In anticipation of a growing demand for less traumatic surgery for women, Providence Sacred Heart Medical Center & Children's Hospital has launched a practice called the Center of Gynecology Robotics & Minimally Invasive Surgery.
The practice, which opened March 16, is headed by obstetrician-gynecologist Dr. R. Steven Brisbois, who has a longtime relationship with the hospital. The new center occupies 2,500 square feet of floor space on the first floor of the Women's Health Center in the hospital's west tower. Brisbois is the lone physician in the practice, which has a staff of five employees, including two nurses.
Brisbois also was hired as medical director of the Women's Health Center in January.
"I'm becoming an employee of Sacred Heart after 29 years of private practice," he says.

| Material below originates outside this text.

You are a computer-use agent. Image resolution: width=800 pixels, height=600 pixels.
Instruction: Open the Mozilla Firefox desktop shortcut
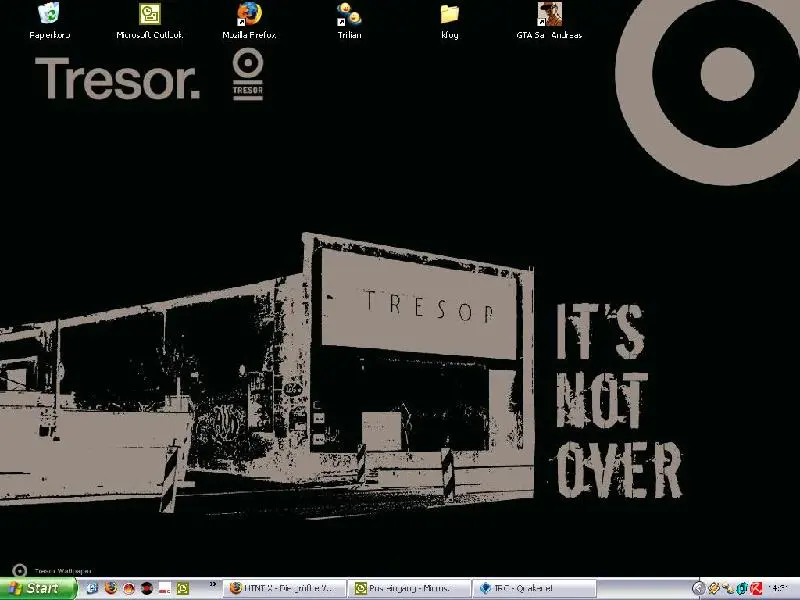pos(249,14)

Brisbois co-founded Northwest Ob-Gyn, here, in 1980 and left there to concentrate on minimally invasive gynecological surgery at the Center for Reproductive Health, also of Spokane, in 2007.
The new surgical practice will place more emphasis on robotic procedures, he says.
"It's not an effort to compete with local obstetricians and gynecologists," Brisbois says. "I take a lot of complex, difficult cases, including people who are at very high risk for surgery."
He says he began performing gynecological robotic surgery procedures in June 2006, and since then has used robotic equipment in about 200 cases.
In the area of gynecology, robotic surgery is used to perform hysterectomies, to remove uterine fibroids, and to repair some disorders of the pelvic-floor muscles. Uterine fibroids are noncancerous growths of the uterus that sometimes cause pain, bleeding, and fertility problems.
Brisbois describes surgery as controlled trauma. "There is less trauma using robotic surgery," he says.
Gynecological robotic surgery typically involves four or five lower abdominal incisions, each less than an inch. A lens for a binocular camera is inserted into one incision, and thin instruments attached to up to four robotic arms are inserted into the other incisions.
The surgeon controls the robotic arms through a console that provides 3-D views via the binocular camera. The control system translates the surgeon's hand movements to the motion of the surgical instruments.
"It's a blend of scope surgery with microsurgery," Brisbois says.
Most patients who undergo gynecological robotic surgery can go home from the hospital the same day, and return to work within a week.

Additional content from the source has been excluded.